WORK INSTRUCTIONS:
Exclude all pictures, and reproduce exactly the lines from the one containing "At what coordinates should I click to accomplish: Switch" through the end of the records, with nothing else added.

[Start of Attachment]

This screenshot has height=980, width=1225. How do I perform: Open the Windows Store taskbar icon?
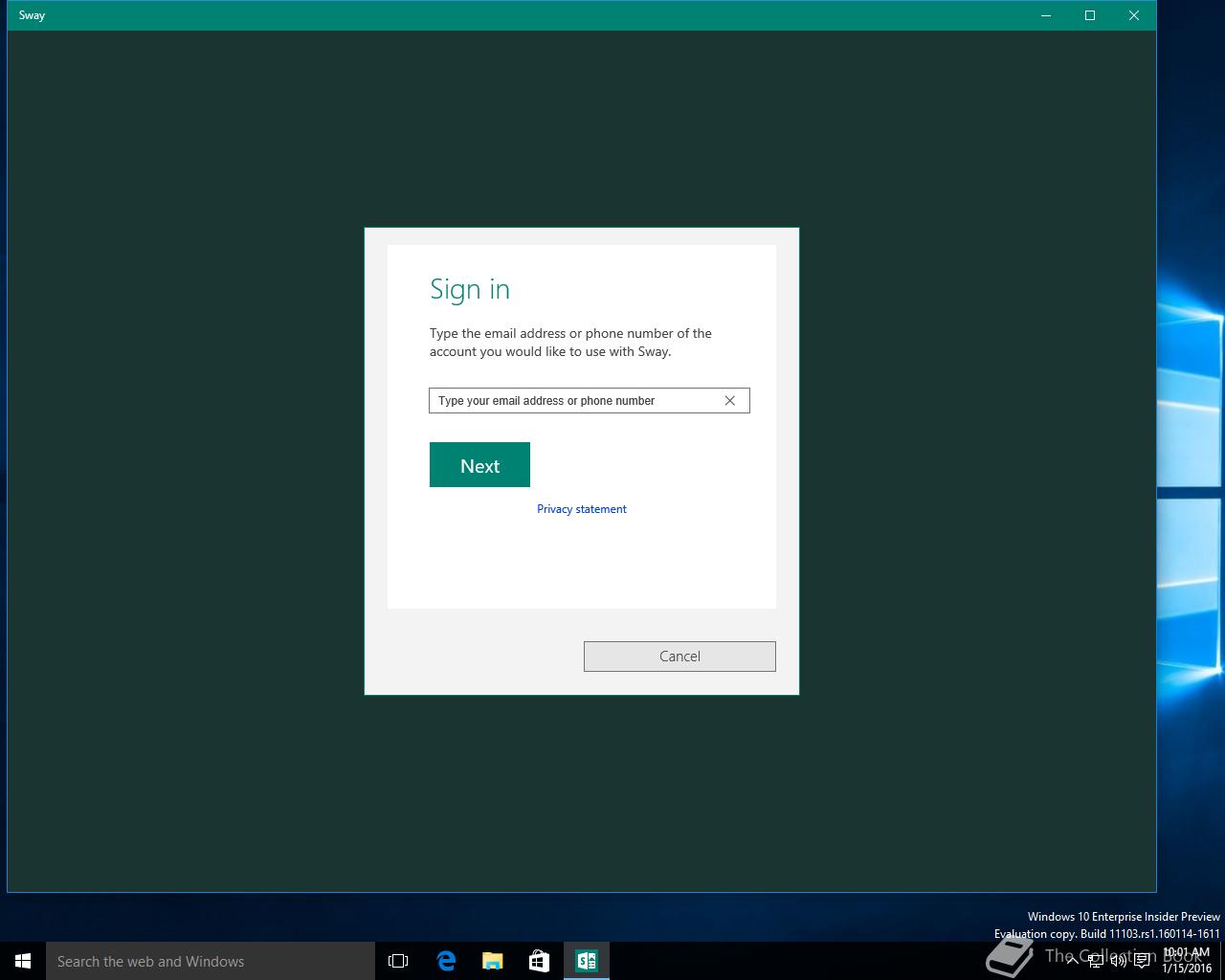[539, 961]
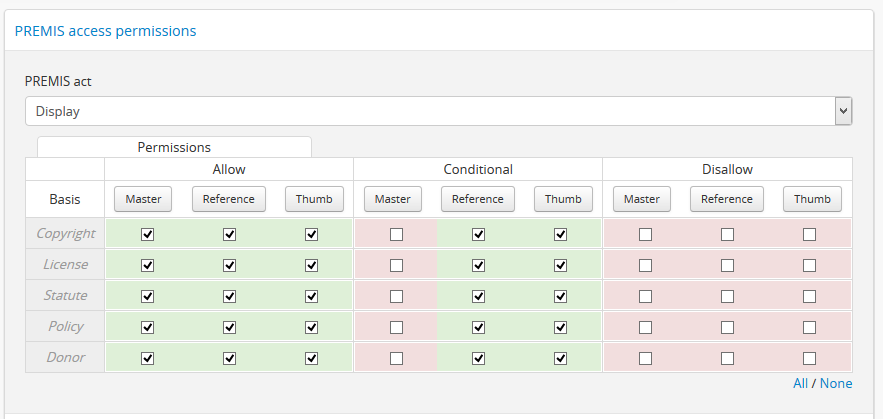Viewport: 883px width, 419px height.
Task: Uncheck Statute Conditional Thumb checkbox
Action: click(561, 296)
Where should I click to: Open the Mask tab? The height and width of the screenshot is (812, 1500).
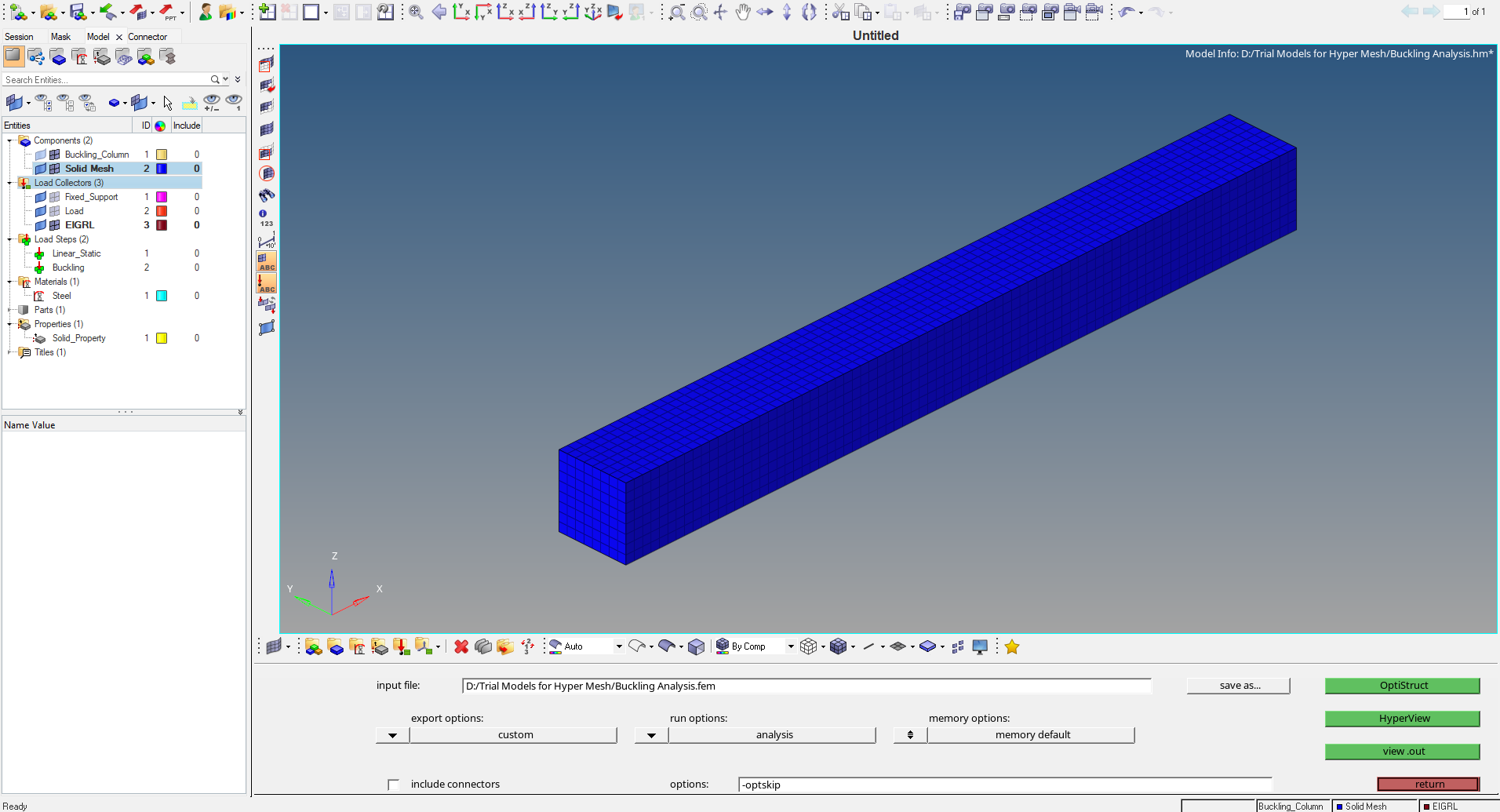(60, 37)
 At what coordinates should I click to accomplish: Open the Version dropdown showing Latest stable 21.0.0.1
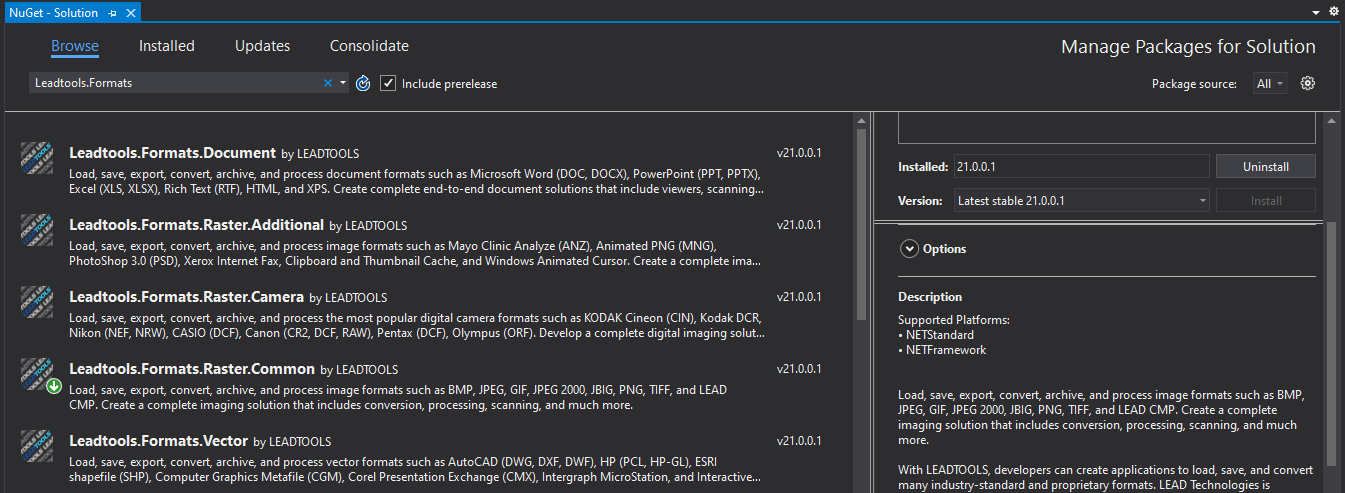pyautogui.click(x=1082, y=201)
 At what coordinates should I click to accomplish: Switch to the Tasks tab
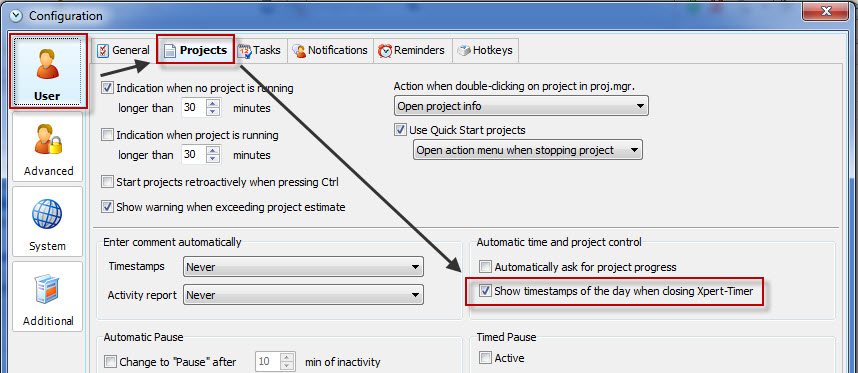click(259, 50)
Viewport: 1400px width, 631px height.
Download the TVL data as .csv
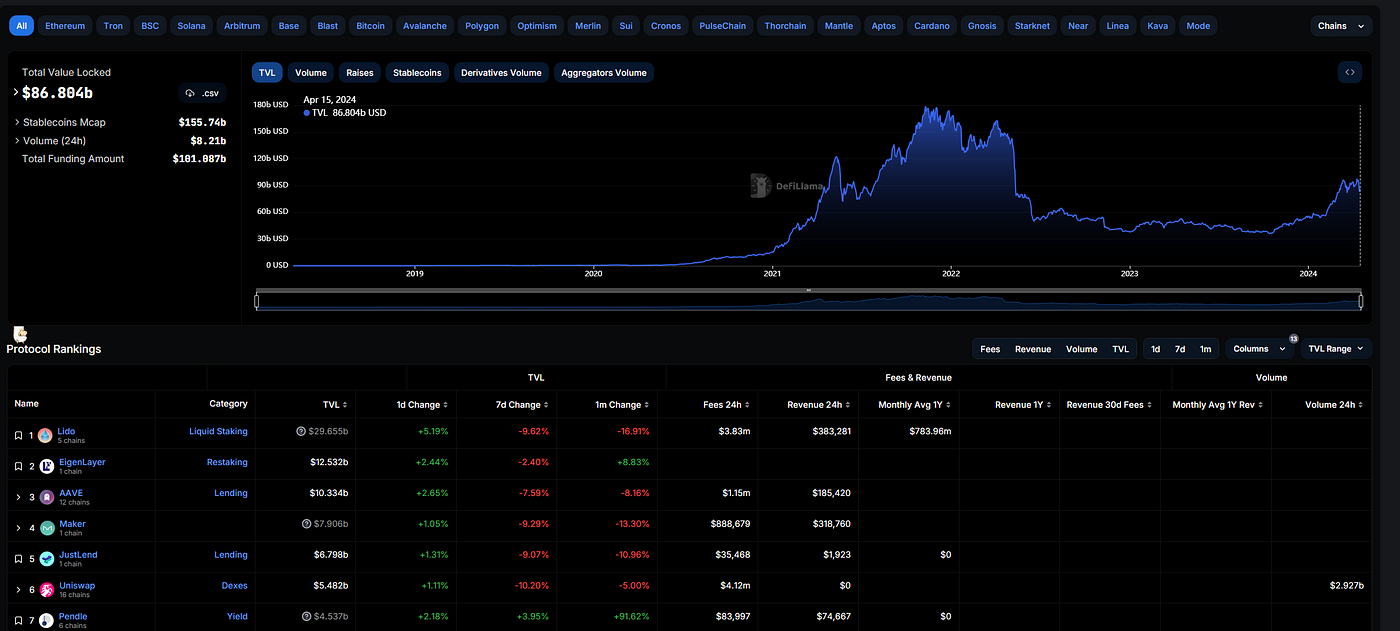(202, 93)
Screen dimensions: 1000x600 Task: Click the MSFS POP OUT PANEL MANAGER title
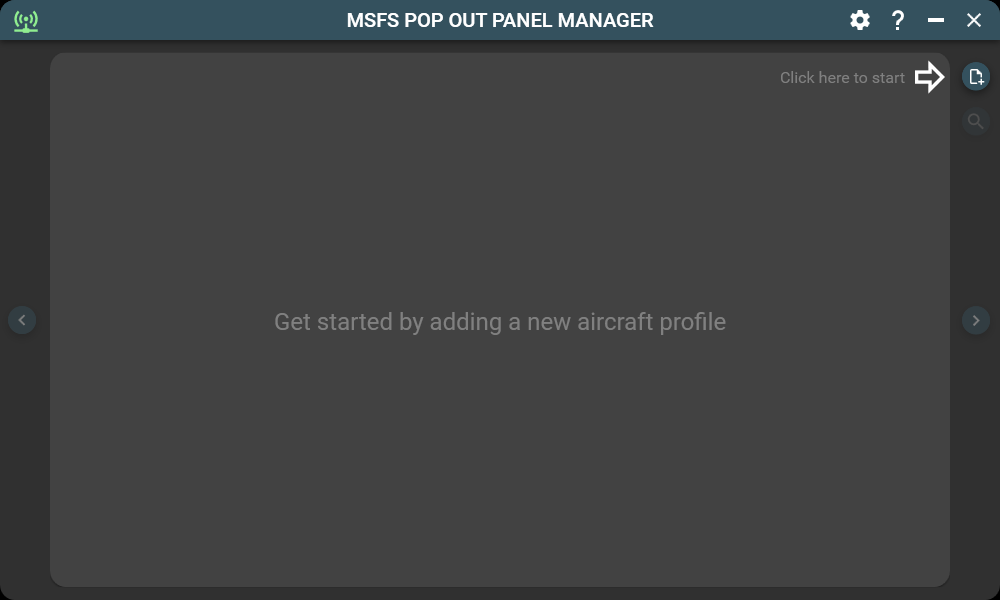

[End of Attachment]

OUTPUT:
 At what coordinates should I click to accomplish: Switch to the Tasks tab
click(259, 50)
Viewport: 1400px width, 631px height.
Download the TVL data as .csv
(202, 93)
Screen dimensions: 1000x600 Task: Click the MSFS POP OUT PANEL MANAGER title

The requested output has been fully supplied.